Voila! Five nights a week, the neighborhood coffee shop transitioned into a prix fixe, farm-to-table haven of cookery. Creamy soups, fresh vegetables and savory main dishes started coming out of Alma’s ad-hoc kitchen.
“We were working off of two induction burners and a little tiny camp stove,” said Taymor. “There was no oven, no heat, no gas.”
Despite roughing it, the food was good enough to get attention from the Los Angeles Times and other outlets. Accolades poured in and so did investment offers.
But finding a space of their own remained a problem. Attempts to lock in real estate were met with licensing snafus, long waits for permits, and other deal breakers. So on a recent Friday, the team took over the after-hours at the Brick House, a café with a full kitchen at the end of the posh shopping corridor on Abbot Kinney Road.
“We’re on the move,” said Dinnelle Lucchesi, the managing partner of the roaming project, as she polished silverware in preparation for their first dinner service in the new space.
“We don’t have a place for our stuff,” Lucchesi said. “We keep our things in our cars, our houses, our own fridges.”
Life was not always so up in the air for Taymor. He and his team of two chefs were running the kitchen at Saluté, a wine bar in Santa Monica. Taymor was recruited by the general manager, a friend who promised free-reign of the kitchen.
But when ownership changed hands, the culinary range became more restrictive and Taymor felt stifled.
“We want to cook the food that we want to cook,” said Taymor. “So for us, we were in a place where we couldn’t do that. We felt it was better to take a risk, step out on our own, see if our food could stand up for itself.”
Alma’s food is a personal twist on modern American cooking. In coming up with weekly-changing menus, the team is driven mostly by what’s in season and what’s for sale at farmers markets. But the ideas for what to do with those ingredients come from experiences and nostalgia.
“We think about stuff that we like to eat, ingredients that are coming into season, stuff that our farmers are proud of and we use them to express memories that we have of food and of places we’ve been, places we’ve worked, people who have inspired us,” said Taymor.
His childhood spent on the coast of northern California was the spark for celery root, smoked lardo, pine and apple soup.
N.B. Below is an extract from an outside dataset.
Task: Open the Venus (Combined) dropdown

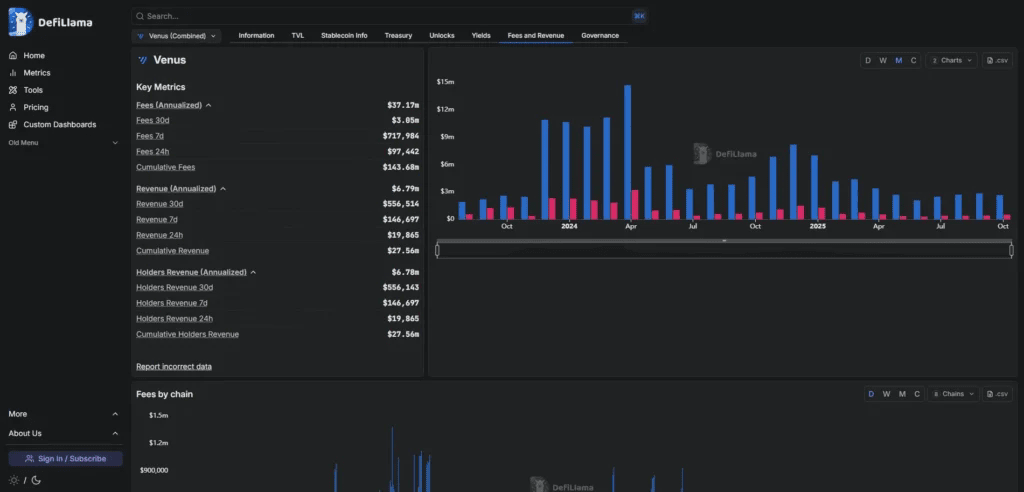Action: [176, 36]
The dish was meant to invoke the Santa Cruz mountains, the scent of the ocean, pine trees and camp fires.
Moving locations every few weeks can make it more difficult to come up with new menu items every few days. But there are upshots to starting off as a roving feast The Alma crew has been able to test the restaurateur waters and see if they could secure financial backing without significant risk.
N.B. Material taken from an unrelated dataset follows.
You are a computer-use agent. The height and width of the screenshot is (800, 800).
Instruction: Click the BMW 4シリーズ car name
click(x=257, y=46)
“It’s given us time to nail down our concept, get our team flowing in a really efficient way and we’re not putting ourselves out there, vulnerable for bankruptcy,” said Lucchesi.
Also among the benefits are the people enjoying the group’s offerings.
“We’re building a community around the name, and the concept, and the food,” said Lucchesi. “They are a part of us literally building our dream.”
Before dinner is served on their first night in their latest borrowed kitchen on a recent Friday, the chefs are preparing. They call out to each other in a secret language of measurements, ingredients and techniques. Bins clatter, spoons bang, knives chop, a blender whirs as the group gets accustomed to their new surroundings.
If they don’t find a permanent space soon, Taymor estimates Alma will work out of the Brick House Café for another month or so. Then the team will have to find a new kitchen to camp out in.
“We’re just these people kind of looking for a home,” said Lucchesi. “That’s what it comes down to.”